A seventh prisoner was added to the cellblock that night. The thick, steel entrance door was opened and Wayne was brought in by the Gestapo who had interrogated him. Captain Von Helldorf followed them in. Wayne, wearing only his underwear, was pushed into a vacant cell.
“You are to stand at attention with your eyes looking straight ahead, arms at your side,” Von Helldorf instructed the prisoner. “If you are found sitting, sleeping, or in any other position than what I just described, you will be shot like a dog. Let me assure you, that if you are foolish enough to try to leave, you will be cooked alive.”
The Captain took a remote control device out of his coat pocket. He aimed the remote control towards a sensor at the top of the jail cell and pressed a button on it. Lines of red laser beams appeared, running from ceiling to floor in front of the cell.
Wayne assumed the position of standing at attention.
Von Helldorf and his men left the cellblock, locking the door behind them.
To say that Wayne was a little in pain then would have been like saying the Grand Canyon was nothing more than a little hold in the ground. Wayne mustered the tiny amount of strength he had remaining to keep standing, a torture in its own way. He ached everywhere and wavered where he stood.
Later that evening, around midnight, SS Captain Von Helldorf was busy working in his office. His office was by no means extravagant, but was beautifully furnished with velvet furniture and ivory carved figures. Ivory, imported from Africa, was the latest craze among the SS elite.
Von Helldorf was sticking colored pins into a big wall map. The map was a representation of what was once called Manhattan Island, but the letters on the map indicated the area was NEW BERLIN CITY. There was a knock at the door.
“Who is it?” Von Helldorf asked, slightly louder than in his normal talking voice. He waited for an answer, but did not hear one through the closed door of his office. The Captain left the map, went to the door, and opened it. Dr. Lisa Hoffmann was there to see him. “Yes?”
“I am here for the release of a prisoner,” Dr. Hoffmann stated.
“Who are you?”
“Doctor Lisa Hoffmann: identity number D3847835. I am a tenured professor at New Berlin University.” She showed a work identity card, required of all employees in the Reich, to Von Helldorf.
“Come in,” the Captain said.
Dr. Hoffmann walked into the SS Captain’s office. She had never seen so much beautiful ivory in one place. Personally, she was appalled that the great African elephants were coming dangerously close to extinction because of certain bureaucrats’ insatiable appetites for the ivory, but that was not a subject she dare bring up.
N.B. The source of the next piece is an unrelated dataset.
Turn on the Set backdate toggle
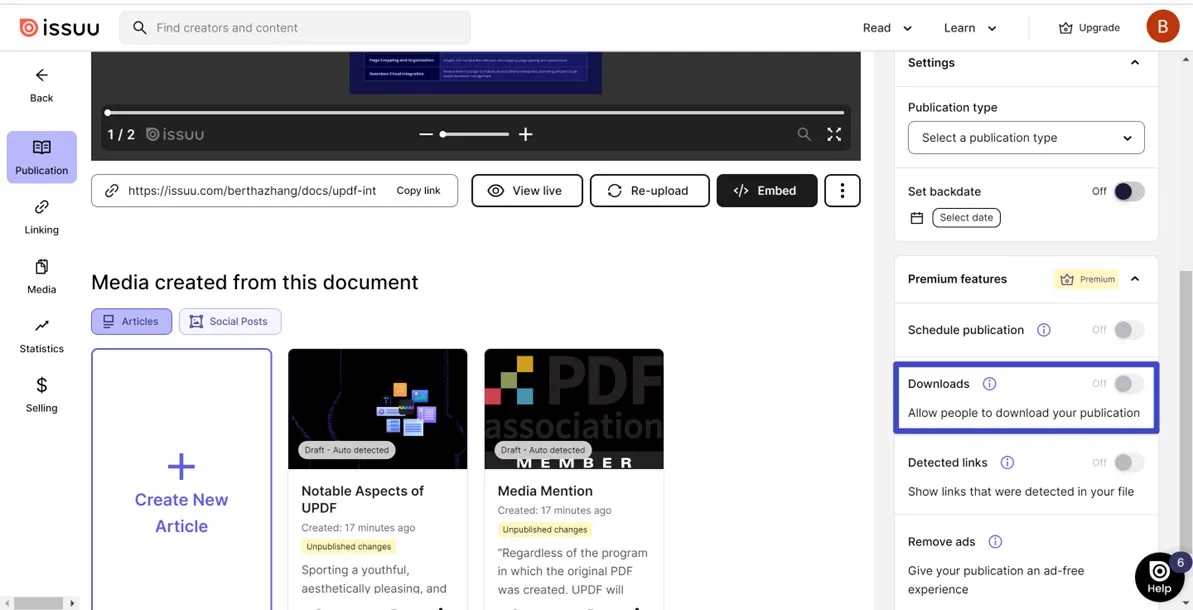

“Please, sit down,” Von Helldorf offered.
Dr. Hoffmann sat down in a comfortable chair across from the Captain’s moderately sized teak desk.
“This is strange. Are you not the same Dr. Lisa Hoffmann mentioned in my report who had turned in the prisoner in the first place?” Von Helldorf questioned. “That is, if we are speaking about the same prisoner who had been picked up at NBU.”
“Yes, sir. I am the one who called the authorities and with good reason.”
“What authorization do you have for your request?”
Dr. Hoffmann handed some official looking papers to the Captain.
Von Helldorf scrutinized the papers. “This is very odd,” he said. “You are telling me that the mentioned prisoner here is part of an experiment?”
“Correct. A very important research study in psychological stress that could have far reaching implications for the Reich.”
Captain Von Helldorf did not understand. “How can this be, that a subject would put himself in such a dangerous situation?”
Dr. Hoffmann replied, “An advanced form of hypnosis was used.” She explained, “After the subject had volunteered for the project, all of the subject’s memories had to be temporarily erased and a new identity installed, so to speak, in its place. In order for me to gauge psychological stress accurately, the subject had to actually believe that what was happening was a real situation.” Dr. Hoffmann had rehearsed her lines well.